After her attempt to get a retrial was rightly rejected and the BBC’s ‘House of Maxwell’ reveals that she used to make ‘miaow’ noises at her late father, it is now time for the mucky madam Ghislaine Maxwell to give up and to also do the right thing – name names and finally tell the truth
In response to her conviction, Prince Andrew’s ‘bestie’ and supposed sometime lover Ghislaine Maxwell continues to show only audacity and arrogance. She clearly is yet to accept it, but thankfully yesterday Judge Alison J. Nathan decided otherwise.
Now with news that she won’t be getting a retrial in spite of the antics of the juror Scotty David, it is time that this French born 60-year-old convicted sex offender fessed up the identities of her clearly many co-conspirators.
Whilst the powerful and the privileged no doubt connected to her currently sit worrying in the mansions in case ‘The Bouncing Czech’s’ deviant daughter does decide to get a reduced sentence on the basis of finally being cooperative, for now still, it seems that this course of action remains unlikely.
In Oxford educated Ghislaine – and one can most definitely see that from the Westchester Summit Talk she gave in 2014 – there is most definitely a very intelligent woman, but there is also a monster with a moral compass that has been completely stir fried.
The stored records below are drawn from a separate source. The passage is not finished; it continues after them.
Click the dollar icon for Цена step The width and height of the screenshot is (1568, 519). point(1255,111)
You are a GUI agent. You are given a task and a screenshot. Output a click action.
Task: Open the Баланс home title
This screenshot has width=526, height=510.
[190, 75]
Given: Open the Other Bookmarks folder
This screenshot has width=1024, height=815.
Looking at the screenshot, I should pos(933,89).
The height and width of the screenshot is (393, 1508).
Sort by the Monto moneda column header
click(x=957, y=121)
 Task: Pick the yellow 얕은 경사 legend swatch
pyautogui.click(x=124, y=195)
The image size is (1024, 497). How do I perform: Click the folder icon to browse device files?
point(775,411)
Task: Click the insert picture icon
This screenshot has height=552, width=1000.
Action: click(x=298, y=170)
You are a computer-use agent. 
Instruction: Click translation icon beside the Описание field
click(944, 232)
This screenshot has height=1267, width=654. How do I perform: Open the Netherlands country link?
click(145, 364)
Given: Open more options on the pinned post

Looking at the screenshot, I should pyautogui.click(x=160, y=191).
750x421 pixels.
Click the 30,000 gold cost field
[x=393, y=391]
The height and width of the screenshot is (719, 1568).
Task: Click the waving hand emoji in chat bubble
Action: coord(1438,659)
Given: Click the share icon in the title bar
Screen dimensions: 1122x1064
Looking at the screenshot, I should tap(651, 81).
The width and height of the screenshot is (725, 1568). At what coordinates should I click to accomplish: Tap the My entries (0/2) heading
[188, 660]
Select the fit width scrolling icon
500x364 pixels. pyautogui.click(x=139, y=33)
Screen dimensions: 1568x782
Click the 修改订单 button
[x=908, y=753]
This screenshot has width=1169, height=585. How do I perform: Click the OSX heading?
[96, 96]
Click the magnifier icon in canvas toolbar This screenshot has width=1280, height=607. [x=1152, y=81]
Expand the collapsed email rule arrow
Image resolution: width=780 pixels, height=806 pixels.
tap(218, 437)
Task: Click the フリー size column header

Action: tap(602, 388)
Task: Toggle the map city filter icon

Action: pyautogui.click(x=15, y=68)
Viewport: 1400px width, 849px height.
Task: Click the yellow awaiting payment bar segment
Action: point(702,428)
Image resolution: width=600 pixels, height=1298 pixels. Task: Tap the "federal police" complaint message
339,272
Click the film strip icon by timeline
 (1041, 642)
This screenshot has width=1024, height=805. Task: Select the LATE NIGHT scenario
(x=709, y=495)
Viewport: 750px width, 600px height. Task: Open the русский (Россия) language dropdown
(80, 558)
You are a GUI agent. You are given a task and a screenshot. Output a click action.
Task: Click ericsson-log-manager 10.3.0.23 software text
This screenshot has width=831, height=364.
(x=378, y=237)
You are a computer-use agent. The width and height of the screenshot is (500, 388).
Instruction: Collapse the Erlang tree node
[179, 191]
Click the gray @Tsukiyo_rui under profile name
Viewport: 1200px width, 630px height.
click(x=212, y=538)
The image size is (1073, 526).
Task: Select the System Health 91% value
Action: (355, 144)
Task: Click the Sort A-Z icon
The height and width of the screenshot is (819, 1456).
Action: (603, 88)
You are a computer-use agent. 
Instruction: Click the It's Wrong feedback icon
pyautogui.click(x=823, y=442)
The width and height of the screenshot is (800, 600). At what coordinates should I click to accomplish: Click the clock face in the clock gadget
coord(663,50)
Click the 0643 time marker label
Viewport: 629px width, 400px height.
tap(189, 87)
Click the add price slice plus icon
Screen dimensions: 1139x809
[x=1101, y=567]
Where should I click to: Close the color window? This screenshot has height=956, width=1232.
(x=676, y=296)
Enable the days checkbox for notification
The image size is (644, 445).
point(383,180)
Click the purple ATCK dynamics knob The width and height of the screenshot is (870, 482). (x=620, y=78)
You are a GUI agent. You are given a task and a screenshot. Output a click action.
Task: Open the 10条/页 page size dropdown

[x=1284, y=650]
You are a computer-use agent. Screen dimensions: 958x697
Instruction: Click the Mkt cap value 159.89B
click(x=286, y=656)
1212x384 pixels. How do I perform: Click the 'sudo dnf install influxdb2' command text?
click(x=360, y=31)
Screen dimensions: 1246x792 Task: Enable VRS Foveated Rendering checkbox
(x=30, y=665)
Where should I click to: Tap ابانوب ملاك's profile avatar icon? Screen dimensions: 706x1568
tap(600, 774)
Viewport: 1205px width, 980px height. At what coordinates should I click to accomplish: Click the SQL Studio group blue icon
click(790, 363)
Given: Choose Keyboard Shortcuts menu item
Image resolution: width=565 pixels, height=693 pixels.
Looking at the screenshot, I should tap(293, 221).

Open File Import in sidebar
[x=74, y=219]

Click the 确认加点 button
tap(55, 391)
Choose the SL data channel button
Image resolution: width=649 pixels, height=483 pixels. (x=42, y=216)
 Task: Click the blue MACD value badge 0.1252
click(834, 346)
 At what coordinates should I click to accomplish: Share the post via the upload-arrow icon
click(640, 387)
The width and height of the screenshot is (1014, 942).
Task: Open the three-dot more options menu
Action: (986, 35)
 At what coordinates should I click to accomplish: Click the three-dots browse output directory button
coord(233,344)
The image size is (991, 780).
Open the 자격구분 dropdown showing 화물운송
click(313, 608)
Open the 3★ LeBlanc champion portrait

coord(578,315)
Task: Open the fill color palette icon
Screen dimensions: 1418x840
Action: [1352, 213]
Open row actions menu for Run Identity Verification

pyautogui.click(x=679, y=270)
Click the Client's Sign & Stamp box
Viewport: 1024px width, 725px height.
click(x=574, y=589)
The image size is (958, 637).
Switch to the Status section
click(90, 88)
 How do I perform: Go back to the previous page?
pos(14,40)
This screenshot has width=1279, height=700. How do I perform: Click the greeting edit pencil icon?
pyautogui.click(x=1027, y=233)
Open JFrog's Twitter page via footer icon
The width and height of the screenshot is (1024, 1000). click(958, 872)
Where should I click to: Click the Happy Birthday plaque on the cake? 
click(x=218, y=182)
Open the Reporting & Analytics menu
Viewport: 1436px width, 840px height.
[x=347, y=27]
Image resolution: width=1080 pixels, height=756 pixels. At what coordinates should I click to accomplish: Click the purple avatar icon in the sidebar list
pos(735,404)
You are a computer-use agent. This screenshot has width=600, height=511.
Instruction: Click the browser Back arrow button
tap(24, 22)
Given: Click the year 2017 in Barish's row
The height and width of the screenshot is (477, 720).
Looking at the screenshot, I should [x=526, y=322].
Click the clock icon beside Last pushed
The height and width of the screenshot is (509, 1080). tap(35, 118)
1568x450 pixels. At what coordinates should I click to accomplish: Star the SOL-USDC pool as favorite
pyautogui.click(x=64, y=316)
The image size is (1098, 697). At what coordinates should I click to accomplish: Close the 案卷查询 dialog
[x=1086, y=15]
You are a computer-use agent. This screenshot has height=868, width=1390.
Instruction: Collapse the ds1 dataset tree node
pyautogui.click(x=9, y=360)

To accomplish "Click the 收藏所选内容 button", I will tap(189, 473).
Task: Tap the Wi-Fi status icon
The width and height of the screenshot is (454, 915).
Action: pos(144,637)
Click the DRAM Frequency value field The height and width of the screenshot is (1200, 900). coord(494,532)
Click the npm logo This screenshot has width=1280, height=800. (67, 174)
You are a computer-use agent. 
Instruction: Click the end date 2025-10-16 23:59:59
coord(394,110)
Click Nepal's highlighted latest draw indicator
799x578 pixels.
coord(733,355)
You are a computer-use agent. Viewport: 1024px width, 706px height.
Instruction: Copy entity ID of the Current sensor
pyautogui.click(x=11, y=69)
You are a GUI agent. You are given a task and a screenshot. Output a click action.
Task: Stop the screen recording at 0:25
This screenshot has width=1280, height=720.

Some, amongst them the late Lord Hartwell’s beyond bonkers daughter Eleanor Berry, might say that Miss Maxwell was abused by her father before becoming an abuser herself. Some might add that this explains why she turned to the dark side and linked up with warped paedophiles like Jean-Luc Brunel and Jeffrey Epstein.
Others, however, rightly point to the pension pot plunderer’s favourite child being motivated by money and having used these cretinous individuals as her own personal money funnel and them having used her to get to her address book.
On Monday, BBC Two air the first episode of their new House of Maxwell three-part documentary series. Featuring previously unseen footage of Robert Maxwell on his yacht before his death, the corporation have teased of the programme:
“Secret recordings. Criminal trials. Mystery deaths. Like father. Like daughter. One family. 50 years of scandal.”
“Never-heard-before secret recordings of executives within his businesses show the rising panic as they start to realise there are huge holes in Robert’s company finances. We see the beginnings of a scandal which will change the lives of all of the Maxwells forever.”
“Told through intimate testimony and exclusive never-before-seen sources of the archive, House Of Maxwell is a story woven through British and American society and culture and will offer a unique window into a world of money, sex, privacy and power across half a century.”
The programme’s producer, Colin Barr of Expectation, added:
“It’s hard to imagine a story with a more dramatic rise or disastrous fall than the story of the Maxwell family. It’s a story that is both intimate and epic and one which speaks to half a century of business, politics and celebrity. This is a true-life family drama on an extraordinary scale, and we’re incredibly privileged to be producing it for BBC Two.”
In clips of the show available on the programme’s official site prior to it airing, the chirping crooner Christopher Mason is heard to turn on a woman he used to describe as a “friend” and remarks that the way in which she and Epstein lived to be “profoundly weird.”
Other snippets feature the Serious Fraud Office raids on the Mirror Group offices and the company’s secretary Carol Bragoli complaining about “great big brutes of guys with screwdrivers levering open filing cabinets.” Of the raid, Bragoli adds: “They were thugs. They were awful. I hated them. The whole thing turned really nasty after that.”